After almost 5 years as a software developer, I feel like I’ve really aged (because I have). Unfortunately, it means I’m much more grumpy and opinionated about software — just ask any of my colleagues — but on a positive note I feel I have more to offer as a supporting character for cutting-edge research. I’m still not the main research ideas person, and I don’t aim to be because my teammates have much better ideas, but I pride myself in my ability to help make their ideas work well and unblock them as needed.

There is also an organizational difference between research in a small academic group compared to a research institute with something like 250 people at the time of writing. I’m less “alone” as a software engineer helping a bunch of students; there are more resources (both computational and people), which means we can all specialize a bit more and work on bigger, more collaborative projects. It does mean that research institutes have more process behind them since you need some structure to survive working on bigger teams. This is something that people who have not worked this way before struggle with as they feel it slows them down… because it actually does, in service of other benefits. So a big part of this role is to balance the rigor of professional software engineering with the need to move quickly and enable the creation of research output. Not only that, but many researchers here come directly from graduate school, where they are required to be “main characters” in producing and promoting their own first-author work. There are valid instances of bruised egos among researchers who feel like they have landed in a supporting role to someone else with similar qualifications, and this is tough to navigate unless there is a clearly communicated vision for a project team.
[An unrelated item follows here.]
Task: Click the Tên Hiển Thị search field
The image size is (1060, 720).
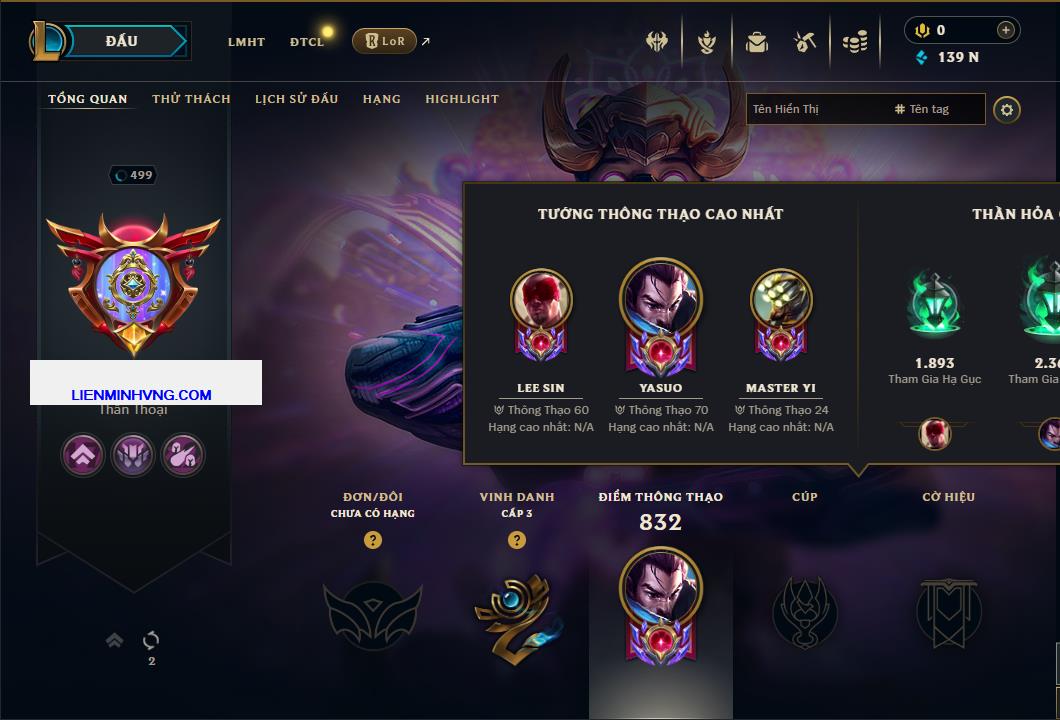Action: click(817, 110)
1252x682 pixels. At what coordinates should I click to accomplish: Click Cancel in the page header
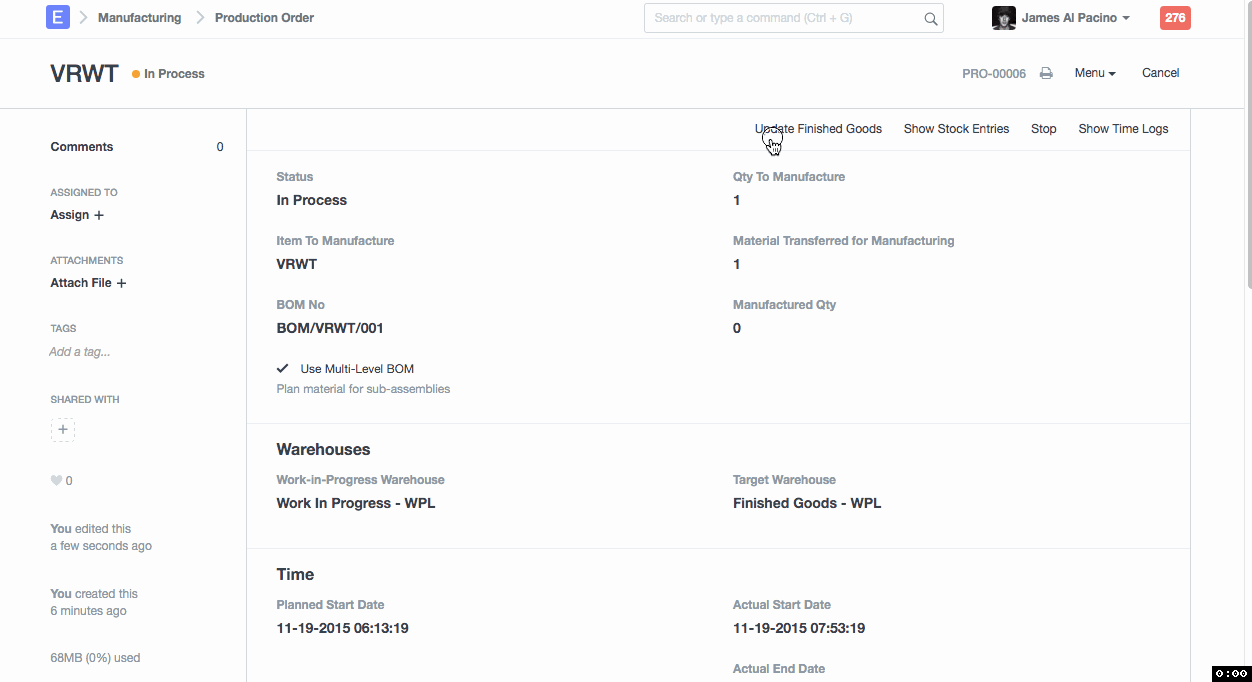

I would say this is easily the toughest part of the job, and the challenge is much more interpersonal than it is technical. If people are interested in this topic, I may consider writing a future blog post that dives into this in more detail. Don’t get me wrong, though: this is quite an interesting, multi-dimensional problem to be working on in addition to the research problems.


Summary

I feel like 8 months into my new job, in I’ve finally got used to the organization and project requirements. Now that our team has put down a workable layer of software infrastructure, I’m looking forward to shift gears and support my talented coworkers in helping flesh out some cool new research. Stay tuned for more updates as we begin to make robots do interesting manipulation tasks that combine skill learning and skill composition.

At the end of last year’s post, I said I wanted to learn about motion planning from the ground up, mentioning I was just starting to play with the Pinocchio library. I am, of course, glad to say that this goal was absolutely smashed in the creation of PyRoboPlan and the How do Robot Manipulators Move? blog post. Additionally, we’re using a lot of Pinocchio at my current job in our motion planning efforts, so the learning is continuing.

My main personal goal next year is to learn more about optimization-based planning and control. I did a little bit of work with Drake, but I’ve found it to be bit of a monolith. As an alternative, I’ve just barely started playing with Pinocchio’s CasADi interface, and there’s a lot there to build up to in implementing tools for trajectory optimization, model predictive control, and so on. This will be my only additional goal for next year, as maintaining everything else I already work takes enough time. Plus, I’m getting older and should focus more on keeping up my health and energy. It’s a marathon, not a sprint.

Most importantly, I’m looking forward to talking to more robotics people worldwide. I already have another possible invited talk within the US lined up in early 2025. Also, I had such an amazing time in ROSCon 2024 that I’ll be trying hard to have something for ROSCon 2025 in Singapore. Hopefully I’ll see many of you there?